An Asteroid Came Within 270 Miles of Earth — and We Only Discovered It Hours Later
About a week ago, Earth had an uninvited visitor — one that came closer than many satellites and passed right through the neighborhood of the International Space Station.
The small asteroid, officially named 2025 TF, flew over Antarctica on October 1, 2025, at 00:47 UTC, skimming just 428 kilometers (266 miles) above our planet. For perspective, that’s about the same altitude as the ISS — and it makes this the second-closest asteroid flyby ever recorded.
And the most surprising part?
Astronomers didn’t see it coming until hours after it had passed.
Path of Asteroid TF 2025 (green line)
The Asteroid We Missed
The discovery was made at Kitt Peak-Bok Observatory in Arizona roughly six hours after the flyby, when the rock was already racing back into deep space. Later checks revealed that it had been briefly captured in images from the Catalina Sky Survey, but no one noticed in time.
Asteroid 2025 TF was only 1 to 3 meters wide — about the size of a small car or a giraffe. If it had struck Earth, it would have burned up harmlessly in the atmosphere, creating nothing more than a brilliant fireball and maybe a few scattered meteorites somewhere over the icy deserts of Antarctica.
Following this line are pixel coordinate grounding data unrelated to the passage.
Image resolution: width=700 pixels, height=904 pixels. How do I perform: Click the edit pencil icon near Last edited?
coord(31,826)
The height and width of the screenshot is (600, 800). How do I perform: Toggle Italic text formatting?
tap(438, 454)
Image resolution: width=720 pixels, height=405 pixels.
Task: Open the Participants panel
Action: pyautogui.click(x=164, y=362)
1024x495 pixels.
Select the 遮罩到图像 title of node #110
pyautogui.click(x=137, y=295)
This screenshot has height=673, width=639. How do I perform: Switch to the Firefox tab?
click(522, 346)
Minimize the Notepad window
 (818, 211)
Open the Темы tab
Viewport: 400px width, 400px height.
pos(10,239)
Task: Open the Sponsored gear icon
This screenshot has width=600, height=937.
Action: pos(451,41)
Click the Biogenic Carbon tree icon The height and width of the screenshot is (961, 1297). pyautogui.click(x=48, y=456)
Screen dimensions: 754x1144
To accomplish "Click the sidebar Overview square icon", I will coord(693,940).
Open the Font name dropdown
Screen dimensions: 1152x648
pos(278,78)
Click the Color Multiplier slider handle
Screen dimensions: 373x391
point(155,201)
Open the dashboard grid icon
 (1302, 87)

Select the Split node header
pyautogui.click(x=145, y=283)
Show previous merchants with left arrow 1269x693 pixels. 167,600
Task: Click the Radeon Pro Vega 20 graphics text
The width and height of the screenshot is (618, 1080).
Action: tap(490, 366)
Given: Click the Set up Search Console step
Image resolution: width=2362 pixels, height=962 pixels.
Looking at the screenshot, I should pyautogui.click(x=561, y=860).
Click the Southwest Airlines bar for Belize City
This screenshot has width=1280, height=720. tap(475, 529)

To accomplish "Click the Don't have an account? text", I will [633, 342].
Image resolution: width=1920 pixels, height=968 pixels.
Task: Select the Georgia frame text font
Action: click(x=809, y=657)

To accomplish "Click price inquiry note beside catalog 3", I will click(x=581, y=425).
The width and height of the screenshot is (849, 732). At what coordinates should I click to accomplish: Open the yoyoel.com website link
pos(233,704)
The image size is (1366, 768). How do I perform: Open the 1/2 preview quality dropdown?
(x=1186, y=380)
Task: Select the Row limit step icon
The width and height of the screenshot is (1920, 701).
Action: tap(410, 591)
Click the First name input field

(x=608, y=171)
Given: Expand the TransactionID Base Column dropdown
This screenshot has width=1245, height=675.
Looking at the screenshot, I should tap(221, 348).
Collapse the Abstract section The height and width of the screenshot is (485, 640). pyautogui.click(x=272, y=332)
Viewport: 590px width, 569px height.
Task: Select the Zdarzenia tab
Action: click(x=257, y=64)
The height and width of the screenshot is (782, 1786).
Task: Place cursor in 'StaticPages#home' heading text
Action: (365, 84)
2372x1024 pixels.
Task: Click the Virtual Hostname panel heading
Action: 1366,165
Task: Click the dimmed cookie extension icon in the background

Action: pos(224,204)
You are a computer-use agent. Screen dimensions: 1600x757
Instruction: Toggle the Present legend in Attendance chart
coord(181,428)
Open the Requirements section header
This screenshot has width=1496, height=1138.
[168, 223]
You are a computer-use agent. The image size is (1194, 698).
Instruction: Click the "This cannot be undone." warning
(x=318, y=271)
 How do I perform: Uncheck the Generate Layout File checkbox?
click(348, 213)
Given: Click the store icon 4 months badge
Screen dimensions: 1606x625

Still, it’s a humbling reminder of how much of the solar system’s smaller debris remains unseen.
Asteroid 2025 TF imaged on 2 October 2025 by the Liverpool Telescope
How Close Is “Too Close”?
To put it in context, satellites like the ISS orbit Earth between 370 and 460 kilometers high. That means this asteroid passed within the same orbital zone where astronauts live and work.
The only asteroid known to have come closer without hitting Earth was 2020 VT4, which slipped just 368 kilometers above the Pacific Ocean five years ago. Encounters like these are rare — but they highlight how dynamic and unpredictable our planetary neighborhood really is.
Why We Didn’t See It Coming
Detecting small asteroids is one of astronomy’s toughest challenges. These objects are tiny, fast, and dark, often reflecting less sunlight than a lump of charcoal. Many are only spotted after they’ve already passed Earth.
That’s why organizations like NASA’s Planetary Defense Coordination Office and the European Space Agency (ESA) continue expanding networks of telescopes to scan the skies for new near-Earth objects (NEOs). Currently, scientists track thousands of them — but there are likely millions more smaller than 10 meters that slip past unnoticed every year.
When It Will Return
According to orbital projections from NASA’s Jet Propulsion Laboratory, asteroid 2025 TF will make another visit — though from a much safer distance — in April 2087, passing about 8 million kilometers away (roughly 21 times farther than the Moon).
Until then, it’s gone for good — a cosmic pebble reminding us how close the universe sometimes brushes past our door.